[Provided data]:
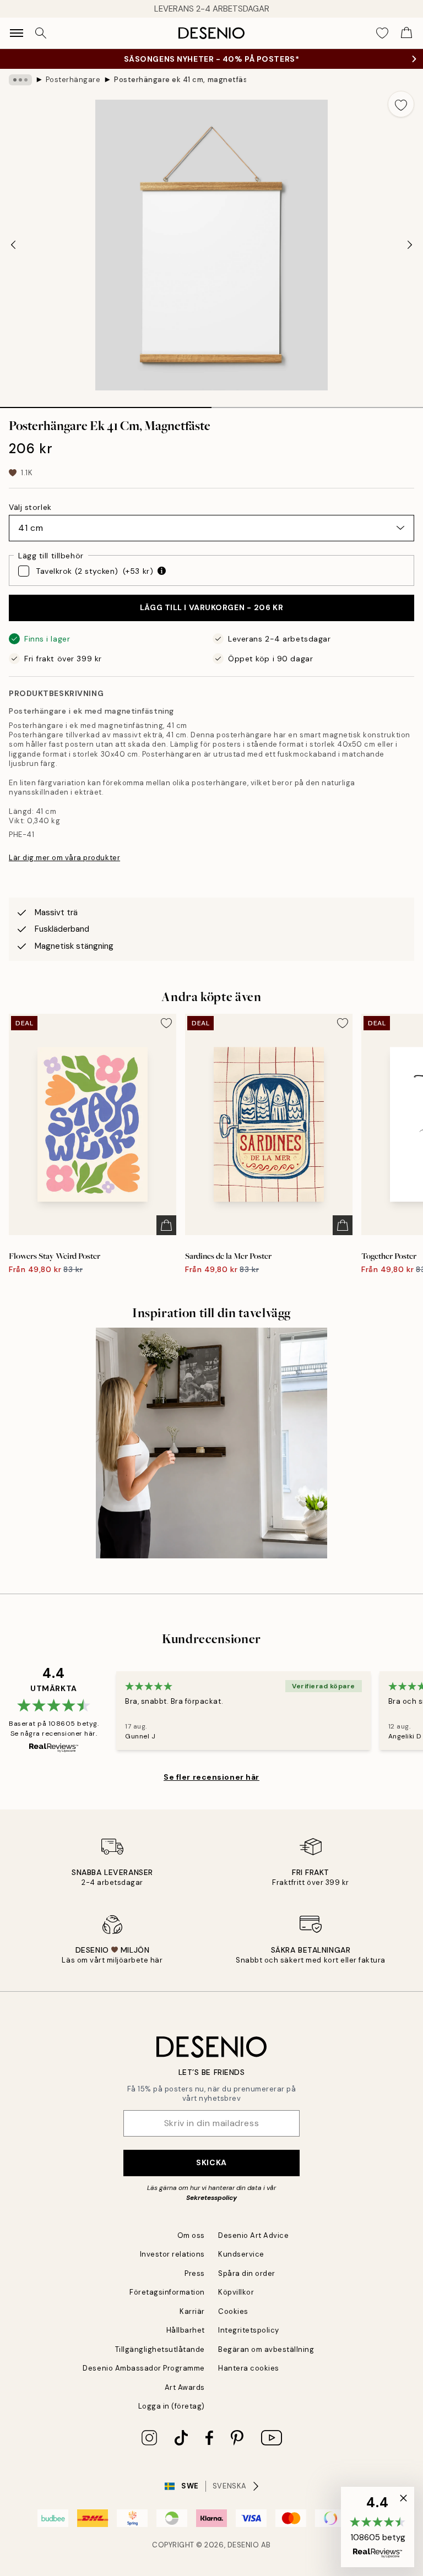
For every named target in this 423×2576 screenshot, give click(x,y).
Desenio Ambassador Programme (144, 2368)
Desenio (243, 2545)
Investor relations (172, 2254)
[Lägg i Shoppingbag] (166, 1225)
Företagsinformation (167, 2292)
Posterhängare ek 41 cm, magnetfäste (180, 79)
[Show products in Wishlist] (382, 33)
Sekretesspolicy (211, 2197)
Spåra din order (246, 2273)
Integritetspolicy (248, 2330)
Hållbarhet (185, 2330)
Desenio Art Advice (253, 2235)
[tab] (106, 403)
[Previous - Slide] (13, 245)
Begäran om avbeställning (266, 2349)
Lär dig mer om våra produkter (64, 857)
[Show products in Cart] (406, 33)
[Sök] (41, 33)
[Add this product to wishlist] (401, 104)
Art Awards (185, 2387)
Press (195, 2273)
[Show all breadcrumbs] (20, 79)
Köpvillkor (236, 2292)
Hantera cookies (248, 2368)
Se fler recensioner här (211, 1777)
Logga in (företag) (171, 2406)
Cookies (233, 2311)
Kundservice (241, 2254)
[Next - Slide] (410, 245)
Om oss (191, 2235)
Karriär (192, 2311)
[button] (377, 2527)
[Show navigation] (16, 33)
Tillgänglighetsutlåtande (160, 2349)
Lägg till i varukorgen (211, 607)
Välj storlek (30, 507)
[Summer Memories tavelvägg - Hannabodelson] (211, 1443)
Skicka (211, 2162)
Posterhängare (73, 79)
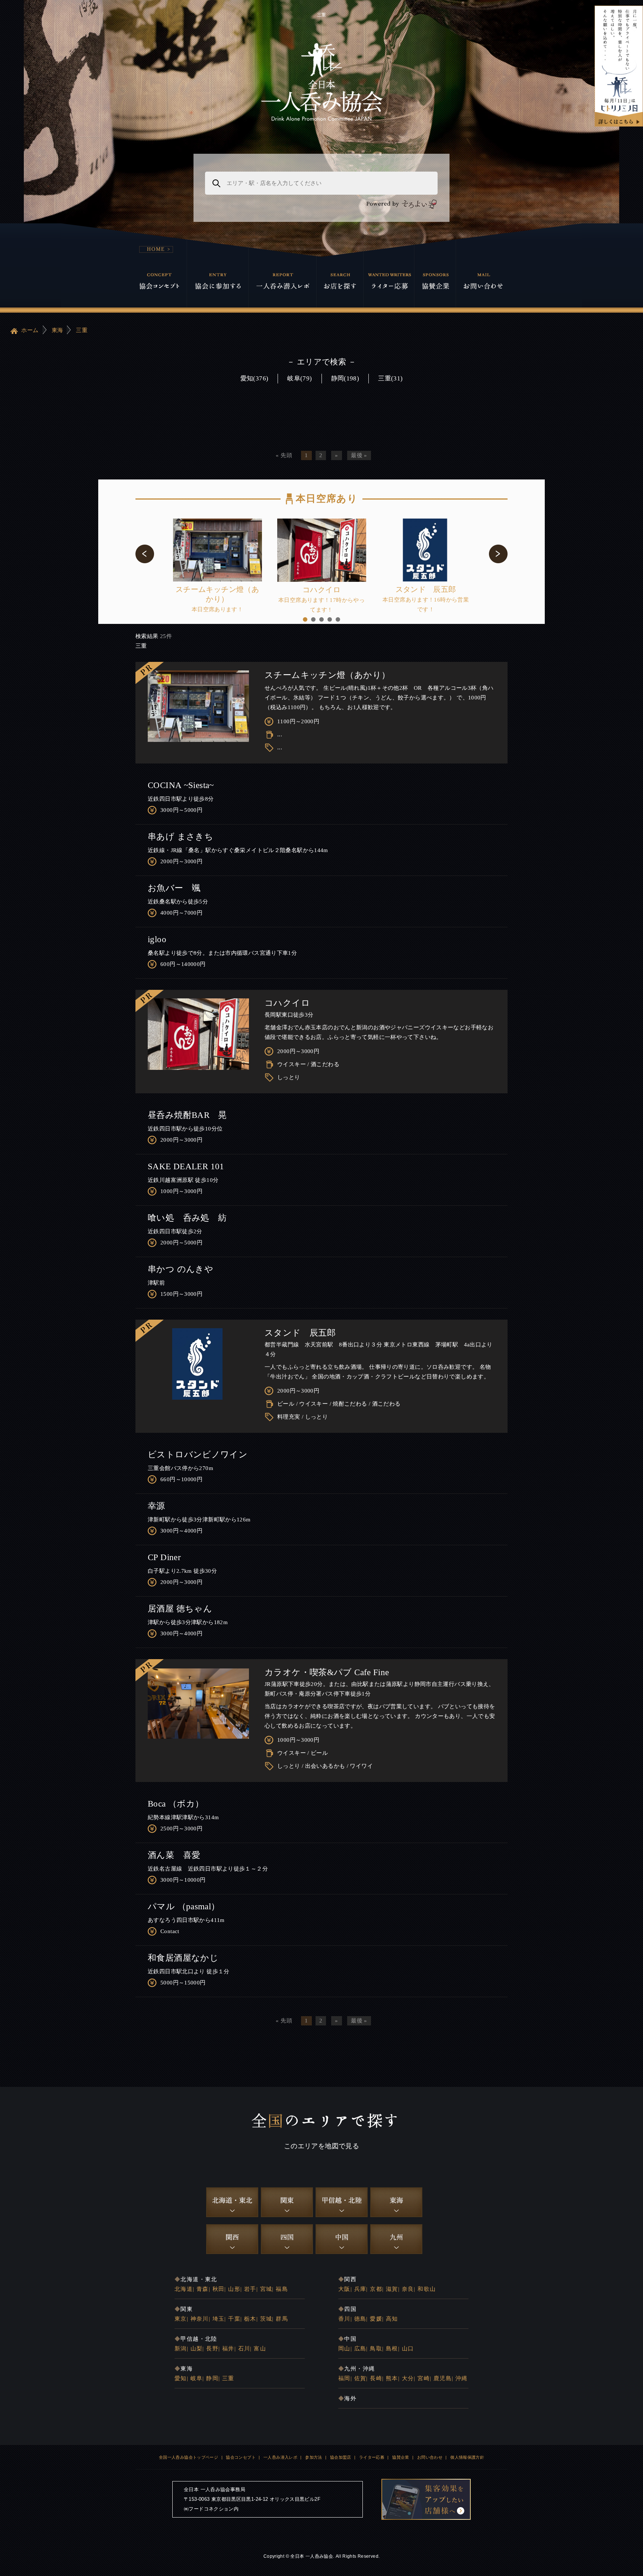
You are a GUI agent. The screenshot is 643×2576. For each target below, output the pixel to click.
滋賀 (392, 2289)
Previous (144, 554)
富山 (260, 2349)
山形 (234, 2289)
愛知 (181, 2378)
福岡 (344, 2378)
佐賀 (360, 2378)
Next (498, 554)
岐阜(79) (299, 378)
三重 (81, 330)
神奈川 (200, 2319)
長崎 (376, 2378)
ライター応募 (371, 2457)
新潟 (181, 2349)
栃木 (250, 2319)
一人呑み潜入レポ (280, 2457)
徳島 (360, 2319)
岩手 (250, 2289)
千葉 (234, 2319)
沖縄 (461, 2378)
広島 (360, 2349)
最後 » (359, 455)
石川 (244, 2349)
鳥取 (376, 2349)
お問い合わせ (429, 2457)
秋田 (218, 2289)
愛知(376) (254, 378)
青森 (202, 2289)
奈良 (408, 2289)
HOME (156, 249)
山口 (408, 2349)
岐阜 (197, 2378)
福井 (228, 2349)
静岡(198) (345, 378)
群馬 (282, 2319)
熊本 (392, 2378)
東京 (181, 2319)
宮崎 (424, 2378)
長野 (212, 2349)
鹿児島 (443, 2378)
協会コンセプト (241, 2457)
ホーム (29, 330)
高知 (392, 2319)
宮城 (266, 2289)
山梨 (197, 2349)
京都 (376, 2289)
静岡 (212, 2378)
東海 (57, 330)
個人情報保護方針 (467, 2457)
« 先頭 (284, 455)
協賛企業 (400, 2457)
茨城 (266, 2319)
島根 (392, 2349)
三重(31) (390, 378)
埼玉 (218, 2319)
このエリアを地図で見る (321, 2146)
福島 (282, 2289)
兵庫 (360, 2289)
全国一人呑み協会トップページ (188, 2457)
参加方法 (313, 2457)
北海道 (184, 2289)
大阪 (344, 2289)
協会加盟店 (340, 2457)
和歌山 (427, 2289)
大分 (408, 2378)
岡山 (344, 2349)
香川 (344, 2319)
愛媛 (376, 2319)
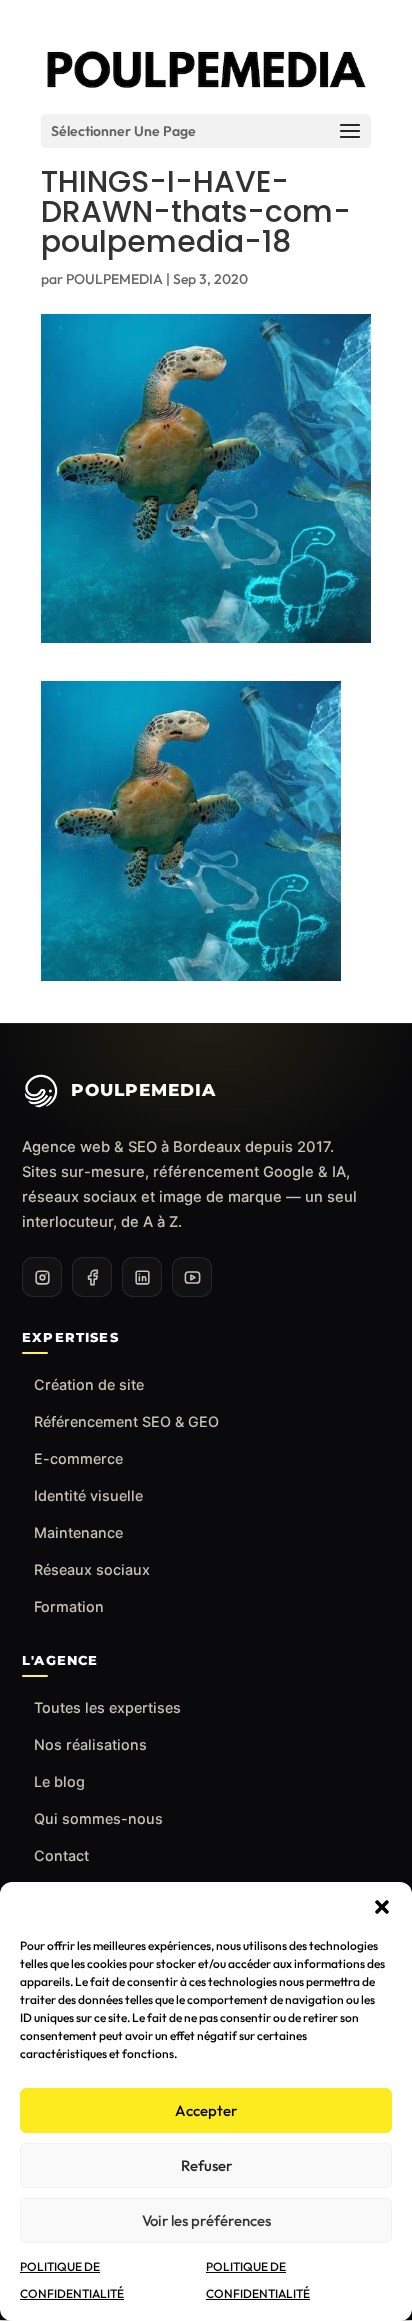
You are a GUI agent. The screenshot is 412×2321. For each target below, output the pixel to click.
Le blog (59, 1781)
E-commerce (78, 1458)
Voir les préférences (206, 2220)
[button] (382, 1907)
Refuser (206, 2165)
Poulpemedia (143, 1090)
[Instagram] (42, 1277)
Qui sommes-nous (98, 1818)
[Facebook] (92, 1277)
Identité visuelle (88, 1495)
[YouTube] (192, 1277)
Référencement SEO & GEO (126, 1421)
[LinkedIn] (142, 1277)
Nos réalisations (90, 1744)
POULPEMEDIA (114, 279)
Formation (69, 1606)
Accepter (206, 2110)
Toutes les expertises (107, 1707)
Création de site (89, 1384)
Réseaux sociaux (92, 1569)
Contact (61, 1855)
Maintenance (78, 1532)
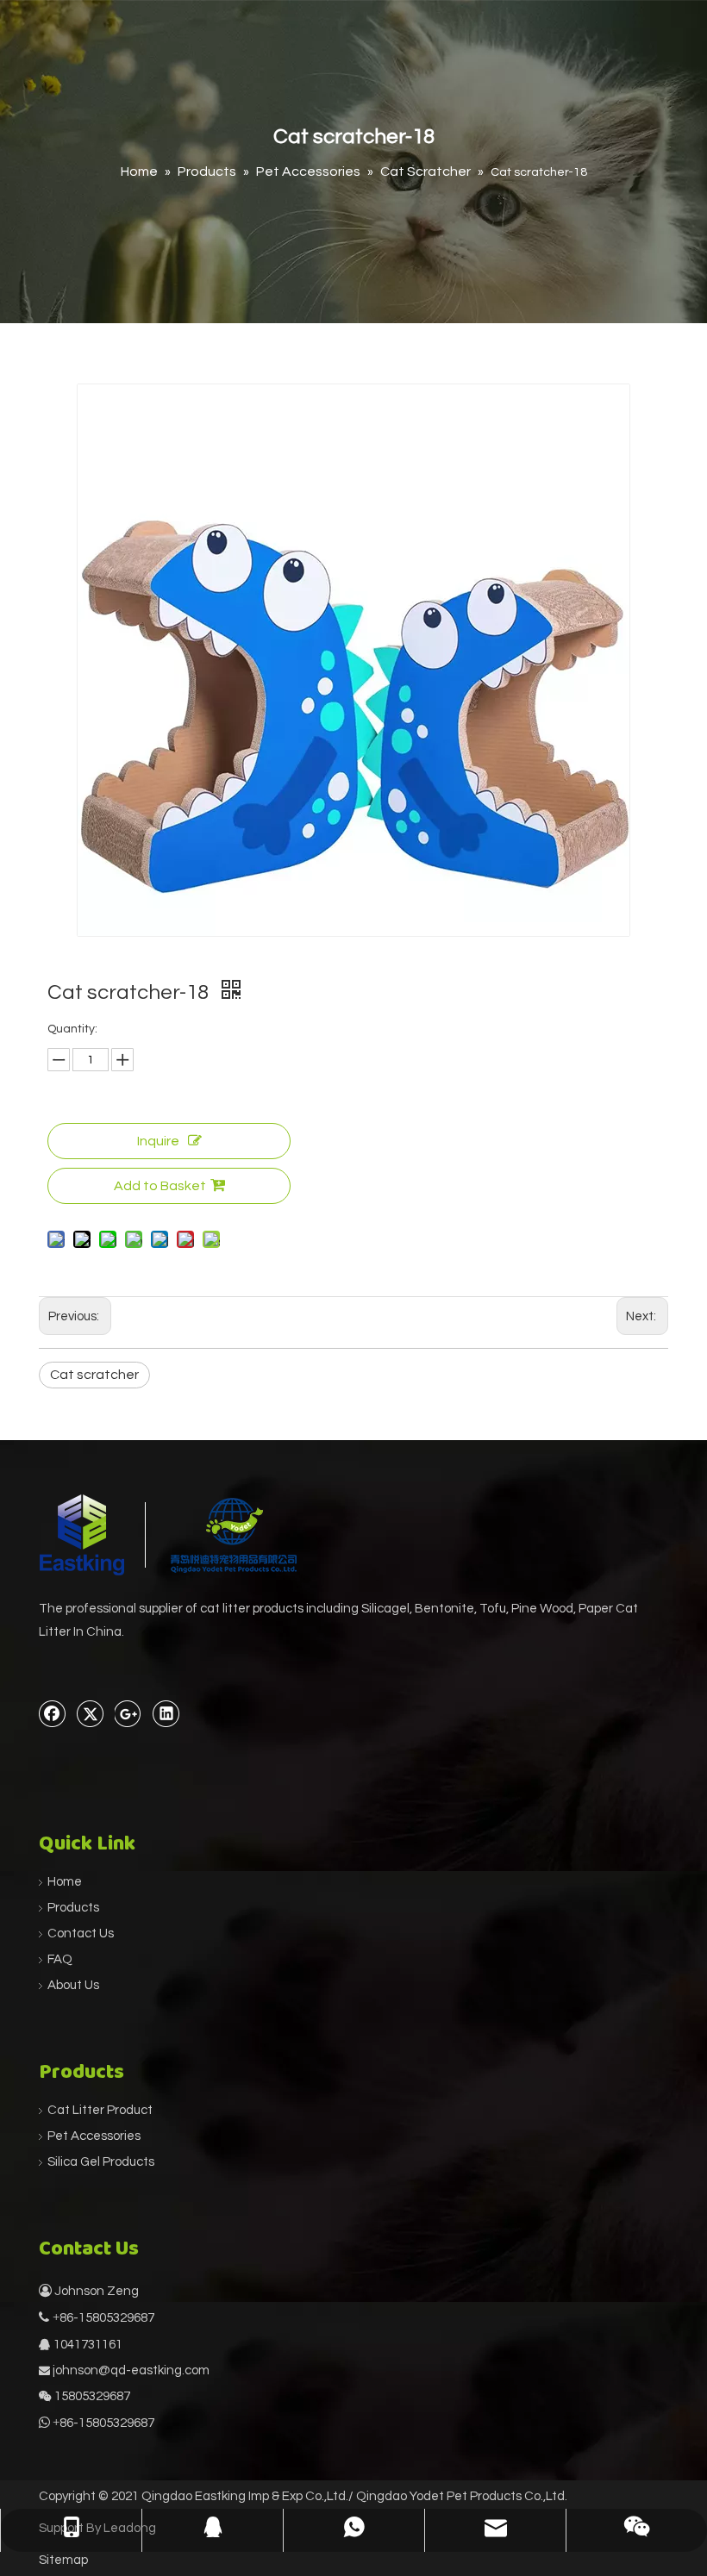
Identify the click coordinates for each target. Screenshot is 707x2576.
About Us (73, 1985)
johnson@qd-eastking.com (131, 2370)
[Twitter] (90, 1713)
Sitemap (63, 2560)
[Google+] (128, 1713)
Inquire (158, 1141)
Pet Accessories (94, 2136)
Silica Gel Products (100, 2161)
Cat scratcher (94, 1375)
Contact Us (80, 1933)
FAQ (59, 1959)
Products (73, 1907)
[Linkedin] (166, 1713)
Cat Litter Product (100, 2110)
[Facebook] (52, 1713)
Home (64, 1881)
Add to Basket (160, 1186)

[Your goal]:
Set down, please, the lines from the line holding "Inquire (158, 1141)" through the final line of the data, exactly and with nothing added.

[Solution to this task]:
Inquire (158, 1141)
Pet Accessories (94, 2136)
Silica Gel Products (100, 2161)
Cat scratcher (94, 1375)
Contact Us (80, 1933)
FAQ (59, 1959)
Products (73, 1907)
[Linkedin] (166, 1713)
Cat Litter Product (100, 2110)
[Facebook] (52, 1713)
Home (64, 1881)
Add to Basket (160, 1186)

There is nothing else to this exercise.